This morning, the Commodity Futures Trading Commission (CFTC) took historic action to permit the listing of a true bitcoin perpetual contract by a CFTC-registered exchange. In doing so, the Commission charted a path for one of the most liquid segments of the crypto asset markets to exist within the U.S. regulatory framework. Having true perpetual contracts in the United States is a major step forward in delivering on President Trump’s goal of cementing America as the crypto capital of the world.

Unlike a traditional futures contract, which was designed for markets that close overnight and on weekends, a perpetual contract (also known as a “perpetual” or “perp”) is a type of derivative contract that has no fixed expiration date. Instead, counterparties periodically exchange a funding rate payment, similar to variation margin, that is designed to maintain relative price parity with the underlying asset’s spot price. In markets that operate 24/7, the lack of an expiration date allows market participants to maintain continuous price exposure without periodic expirations and the associated costs of rolling over contracts.

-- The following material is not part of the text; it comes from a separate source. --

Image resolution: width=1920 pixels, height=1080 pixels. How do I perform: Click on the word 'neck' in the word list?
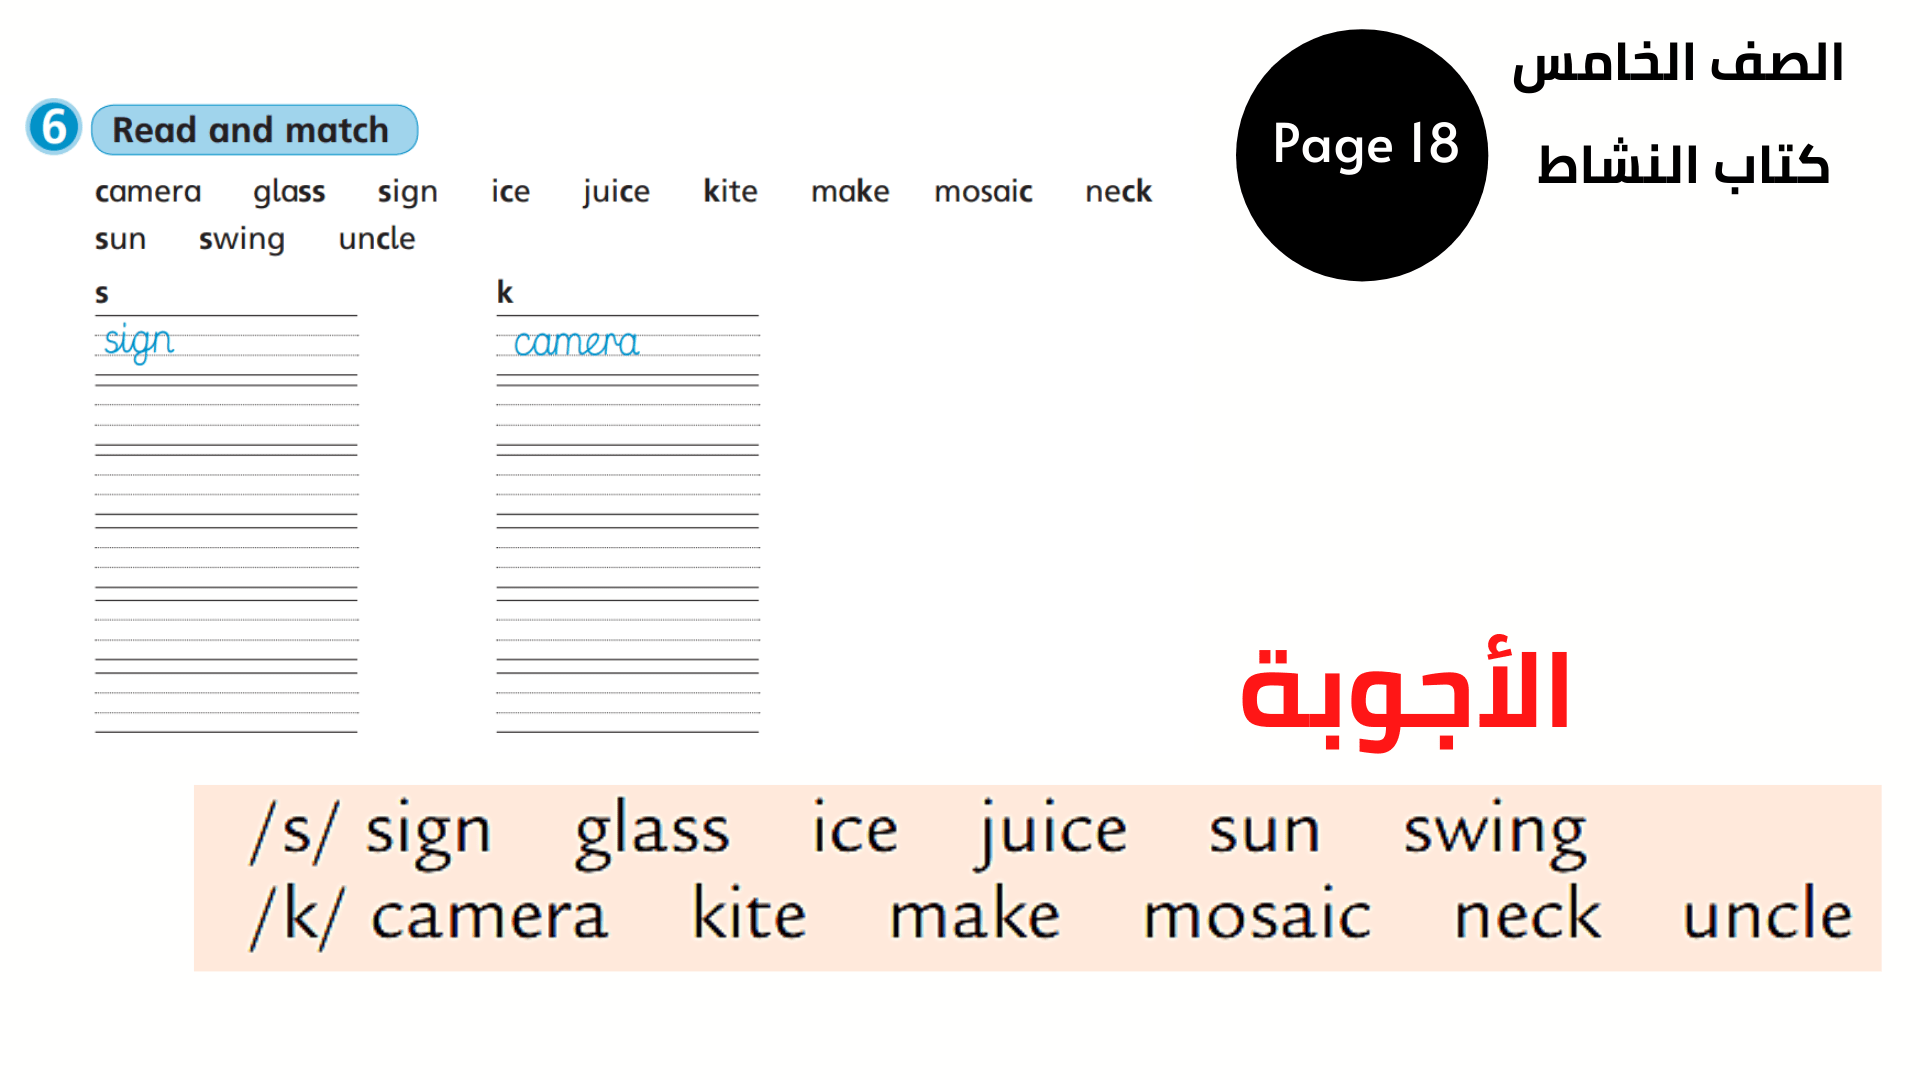point(1117,190)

Perpetual contracts were first theorized in a discussion paper published in 1992 by Nobel-prize-winning economist Robert Shiller. Since then, perpetuals have become a foundational risk-management and price-discovery tool in the global crypto asset markets.

Yet, despite clear market demand and the CFTC’s statutory obligation to promote responsible innovation, the CFTC has – until now – failed to provide a workable pathway for crypto asset perpetuals to exist in a compliant manner in the United States.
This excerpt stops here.